Multidrug-Resistant Gram-Negative Bacteria Decolonization in Immunocompromised Patients: A Focus on Fecal Microbiota Transplantation.

机构信息

Infectious Disease Unit, Fondazione IRCCS Ca' Granda Ospedale Maggiore Policlinico, 20122 Milan, Italy.

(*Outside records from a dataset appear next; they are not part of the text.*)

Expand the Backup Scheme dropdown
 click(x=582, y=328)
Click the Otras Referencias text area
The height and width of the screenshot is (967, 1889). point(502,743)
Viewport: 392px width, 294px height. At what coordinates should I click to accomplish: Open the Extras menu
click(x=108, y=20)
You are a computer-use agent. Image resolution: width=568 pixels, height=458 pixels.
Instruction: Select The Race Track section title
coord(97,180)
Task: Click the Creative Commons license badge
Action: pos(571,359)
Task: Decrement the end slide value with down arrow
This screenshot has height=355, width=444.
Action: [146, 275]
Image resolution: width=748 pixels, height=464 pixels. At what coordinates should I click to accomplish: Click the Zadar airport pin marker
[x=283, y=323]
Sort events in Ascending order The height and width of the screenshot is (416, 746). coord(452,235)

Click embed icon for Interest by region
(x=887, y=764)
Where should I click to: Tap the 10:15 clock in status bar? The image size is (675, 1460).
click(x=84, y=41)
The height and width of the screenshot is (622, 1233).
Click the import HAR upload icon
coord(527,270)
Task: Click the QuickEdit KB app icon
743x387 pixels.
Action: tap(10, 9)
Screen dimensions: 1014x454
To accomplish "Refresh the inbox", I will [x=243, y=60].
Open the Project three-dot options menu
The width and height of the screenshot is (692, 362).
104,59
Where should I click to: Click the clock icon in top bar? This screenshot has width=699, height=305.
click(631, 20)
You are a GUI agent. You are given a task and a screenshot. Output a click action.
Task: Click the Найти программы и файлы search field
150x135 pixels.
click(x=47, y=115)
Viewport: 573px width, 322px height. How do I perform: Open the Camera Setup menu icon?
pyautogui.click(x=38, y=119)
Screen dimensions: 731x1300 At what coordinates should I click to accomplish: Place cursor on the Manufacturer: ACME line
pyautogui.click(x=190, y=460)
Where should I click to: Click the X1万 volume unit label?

Department of Pathophysiology and Transplantation, University of Milan, 20122 Milan, Italy.

出版信息

Int J Mol Sci. 2020 Aug 5;21(16):5619. doi: 10.3390/ijms21165619.

DOI:10.3390/ijms21165619
PMID:32764526
原文链接:https://pmc.ncbi.nlm.nih.gov/articles/PMC7460658/
Abstract

Antimicrobial resistance is an important issue for global health; in immunocompromised patients, such as solid organ and hematological transplant recipients, it poses an even bigger threat. Colonization by multidrug-resistant (MDR) bacteria was acknowledged as a strong risk factor to subsequent infections, especially in individuals with a compromised immune system. A growing pile of studies has linked the imbalance caused by the dominance of certain taxa populating the gut, also known as intestinal microbiota dysbiosis, to an increased risk of MDR bacteria colonization. Several attempts were proposed to modulate the gut microbiota. Particularly, fecal microbiota transplantation (FMT) was successfully applied to treat conditions like infection and other diseases linked to gut microbiota dysbiosis. In this review we aimed to provide a look at the data gathered so far on FMT, focusing on its possible role in treating MDR colonization in the setting of immunocompromised patients and analyzing its efficacy and safety.

摘要

抗微生物药物耐药性是全球健康的一个重要问题;在免疫功能低下的患者中,如实体器官和血液系统移植受者,它构成了更大的威胁。耐多药(MDR)细菌的定植被认为是随后感染的一个强烈危险因素,特别是在免疫系统受损的个体中。越来越多的研究将肠道中某些占据主导地位的分类群(也称为肠道微生物失调)引起的失衡与 MDR 细菌定植的风险增加联系起来。已经提出了几种调节肠道微生物群的方法。特别是,粪便微生物群移植(FMT)已成功应用于治疗感染和其他与肠道微生物失调相关的疾病。在这篇综述中,我们旨在提供迄今为止关于 FMT 的研究数据,重点关注其在治疗免疫功能低下患者中 MDR 定植方面的可能作用,并分析其疗效和安全性。